Il pouffa et lui répondit la bouche encore pleine de riz.

— J'ai eu la vision cet après-midi, tu vas passer deux jours merveilleux !

Don réprima un frisson. L'idée de sacrifier sa solitude pendant tout ce temps l'angoissait de plus en plus.

— Je les emmène où ? Je ne sais même pas par où commencer...

— Dortoir, bibliothèque, jardin, salles de classe. Simple et efficace. Benjamin est plutôt satisfait.

— Benjamin ?

— Le nouveau directeur, Monsieur Rentaï. Mes parents ont travaillé avec lui et on a déjà partagé des repas, quand j'étais enfant. Ses mioches n'étaient pas encore nés, donc je ne les connais pas. À part dans mes visions, bien sûr, ajouta-t-il avec un clin d'œil.

Ils en étaient au dessert quand le colosse se pointa. La petite fille semblait plutôt excitée de partager ces deux prochains jours avec Don, contrairement au garçon qui restait accroché aux jambes de son père. Ce dernier le réprimanda.

— On en a déjà parlé, Ulysse. Au Suloeste, tu seras livré à toi-même. Ici, tu as la chance de pouvoir te préparer à cette situation. Profite-en.

Le petit opina, les yeux baissés. Don en eut mal au ventre. La posture d'Ulysse lui rappelait la sienne lorsqu'il était entré à l'Académie, seul et terrifié. Lui n'avait pas eu droit à des journées de visite pour s'acclimater. Compatissant, il s'agenouilla pour être au niveau du garçon et, avec sa voix la plus douce, tenta de le rassurer.

— On va bien s'amuser, Ulysse. Je te montrerai toutes les cachettes de l'école et on se moquera de Madame Mims ensemble, OK ?

Nouvel hochement de tête. Elisa prit place à côté de Don, détendue. Benjamin était déjà en mouvement lorsqu'il salua sa progéniture.

— À dans deux jours, les enfants.

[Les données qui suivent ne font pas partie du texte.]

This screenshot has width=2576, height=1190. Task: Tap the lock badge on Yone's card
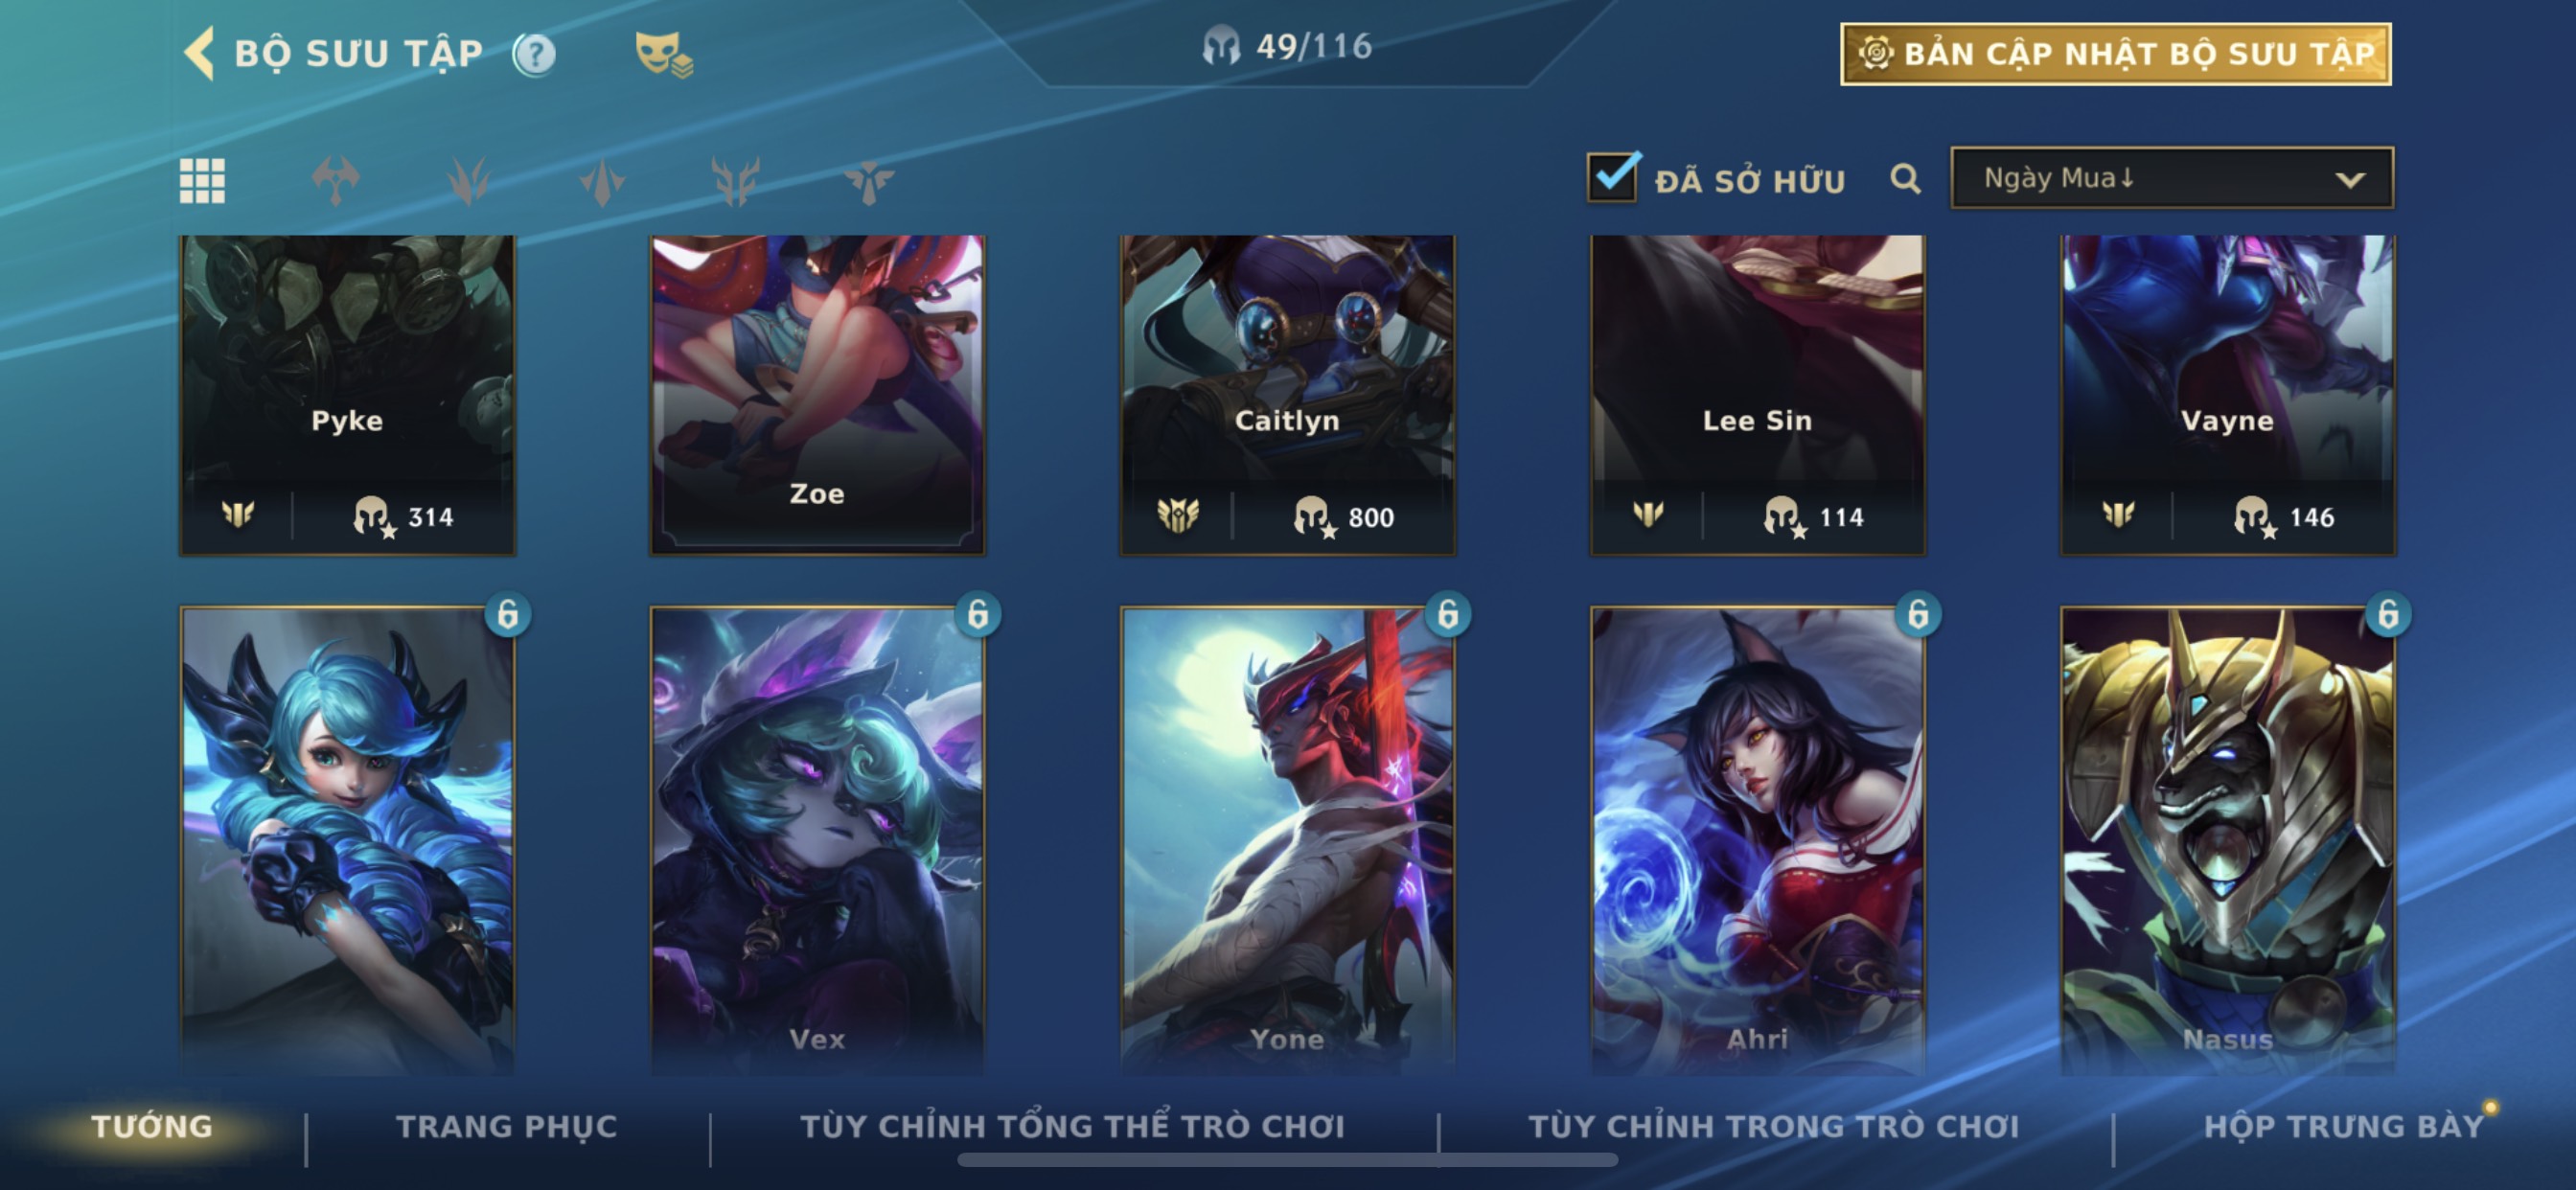coord(1447,614)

Profitez bien !

Don craignait que l'ambiance devienne gênante, mais Elisa ne laissait aucune place aux temps morts. Elle noyait de questions toutes les personnes capables de l'entendre.

Plus tard, Don emmena les enfants visiter les dortoirs, les douches communes et la salle de repos.

— Cette salle est pleine de jeux, vous pouvez y aller quand vous le voulez pour vous changer un peu les idées. Bon, ici, il n'y a pas grand monde qui joue... Mais peut-être que dans votre école, ce sera différent.

— Moi, j'adooooore les jeux, surtout ceux avec des plateaux. On joue beaucoup dans mon école et je gagne toujours. Kole dit que je triche, mais c'est n'importe quoi, moi je suis pas une tricheuse, je suis juste plus maline, c'est ce que papa dit toujours et...

Les paroles d'Elisa sonnaient à l'oreille de Don comme un bruit de fond, impossible à éteindre, mais duquel on finissait par s'habituer. Ulysse, lui, n'avait toujours pas ouvert la bouche. Don l'observa, se demandant s'il était muet ou seulement timide. Le visage d'Elisa apparut subitement dans son champ de vision.